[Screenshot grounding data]
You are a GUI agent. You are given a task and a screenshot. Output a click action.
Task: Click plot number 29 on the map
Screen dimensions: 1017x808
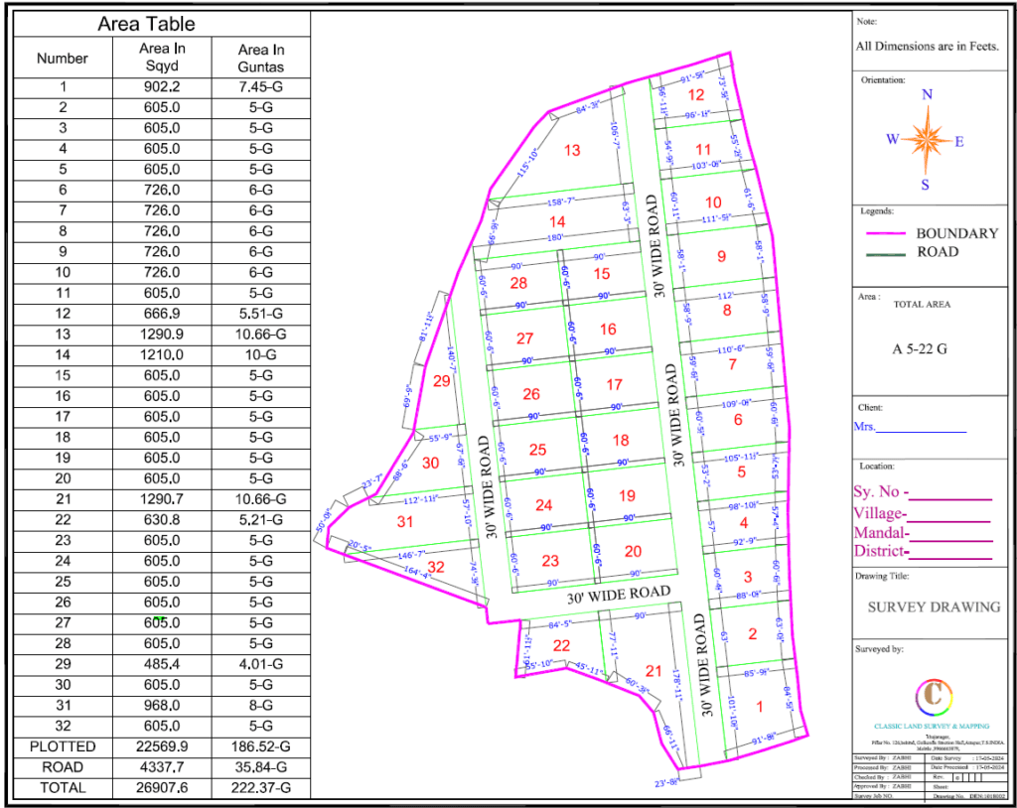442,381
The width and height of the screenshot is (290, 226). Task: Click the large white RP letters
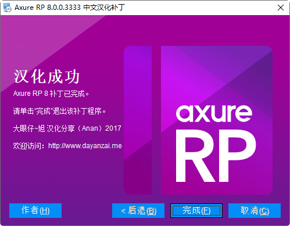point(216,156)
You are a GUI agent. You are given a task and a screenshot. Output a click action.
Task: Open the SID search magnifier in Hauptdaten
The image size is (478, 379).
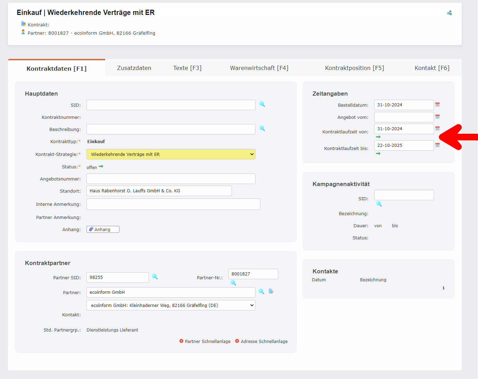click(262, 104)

▶ PROBLEM: Pictures do not belong in the copy. Output all of the records exactly.

▶ EXPECTED OUTPUT:
You are a GUI agent. You are given a task and a screenshot. Output a click action.
Task: Click plot number 29 on the map
Screen dimensions: 1017x808
442,381
The width and height of the screenshot is (290, 226). Task: Click the large white RP letters
point(216,156)
You are a GUI agent. You are given a task and a screenshot. Output a click action.
Task: Open the SID search magnifier in Hauptdaten
The image size is (478, 379).
click(262, 104)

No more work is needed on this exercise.